• ACTIVITY: Please copy exactly the line containing "Task: Click the Pocket save icon" and every line after it, through the last line of the records below, leaving out all pictures.

^^^^

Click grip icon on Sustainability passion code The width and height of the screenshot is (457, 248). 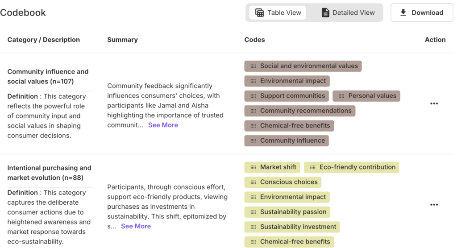[x=253, y=212]
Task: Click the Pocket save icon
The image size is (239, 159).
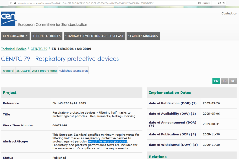Action: pyautogui.click(x=219, y=3)
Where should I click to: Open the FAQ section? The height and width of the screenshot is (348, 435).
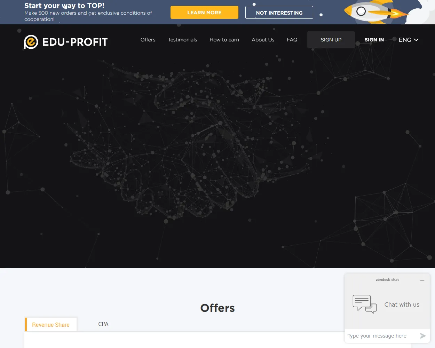click(292, 40)
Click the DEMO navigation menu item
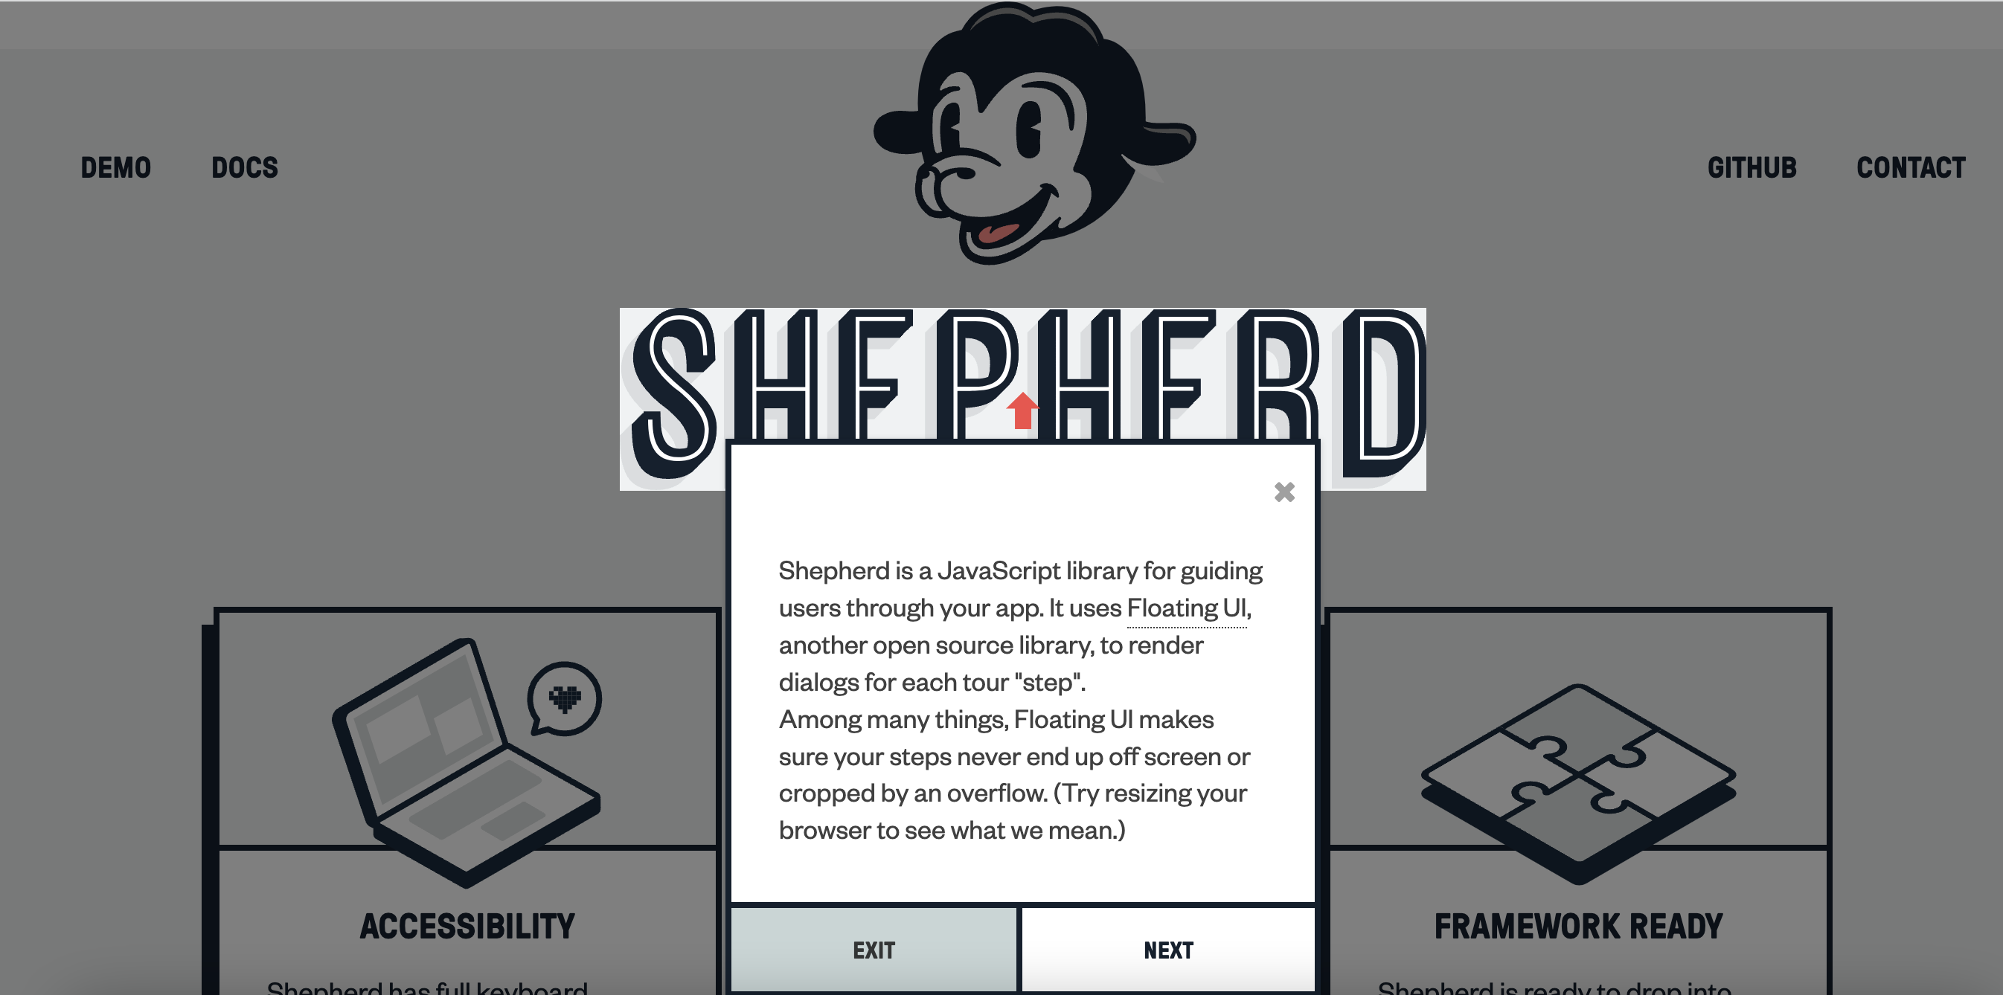Image resolution: width=2003 pixels, height=995 pixels. click(x=115, y=166)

^^^^

• OUTPUT OF THE EXERCISE:
Task: Click the Pocket save icon
The image size is (239, 159).
Action: pyautogui.click(x=219, y=3)
Where should I click to: Open the FAQ section? The height and width of the screenshot is (348, 435).
click(292, 40)
Click the DEMO navigation menu item
Image resolution: width=2003 pixels, height=995 pixels. click(x=115, y=166)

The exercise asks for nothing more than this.